The White House in February asked Congress to cut in half funding for the Low Income Home Energy Assistance Program which helps senior citizens, persons with disabilities, and low-income families with children afford to heat their homes in the winter.
The president’s budget request for $2.6 billion was based on what turned out to be seriously-flawed projections that energy prices would fall. At the time Obama’s spending plan was sent to Capitol Hill, however, the president said he would reconsider how much to allot for heating assistance if oil prices soared. Unfortunately, they have.
The average price of heating oil now is expected to be more this winter than it was during the price spike in 2008, according to the Obama administration’s own Energy Information Administration. In Vermont, heating oil prices are projected to be about 25 percent higher this year than last winter and could soon top $4 a gallon.
Six New England governors, including Vermont’s Peter Shumlin, recently warned the president about significant shortfalls in home heating assistance funds. State officials say millions of families could be cut from the program at a time when poverty is increasing and many continue to struggle with the ongoing recession.
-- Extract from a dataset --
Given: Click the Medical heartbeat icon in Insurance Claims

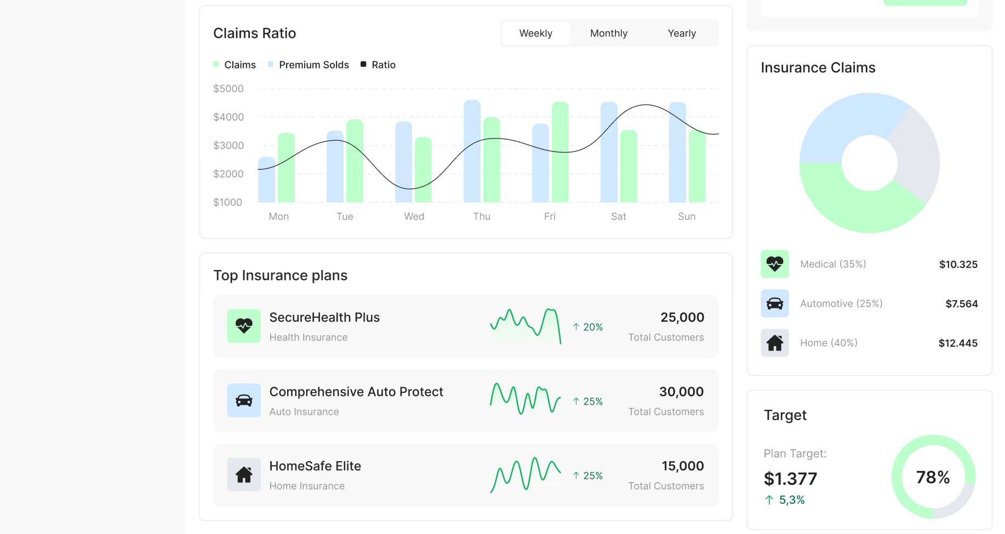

“At a time when heating oil prices are projected to skyrocket, and when Vermonters and people throughout the country continue to struggle through the worst economic crisis since the Great Depression, I would urge you to make it clear to Congress and the American people that LIHEAP must be fully funded at no less than $5.1 billion,” Sanders said in a letter delivered to the White House today.
“In the richest country on the face of the earth, senior citizens and children should not be going cold this winter,” the senator concluded.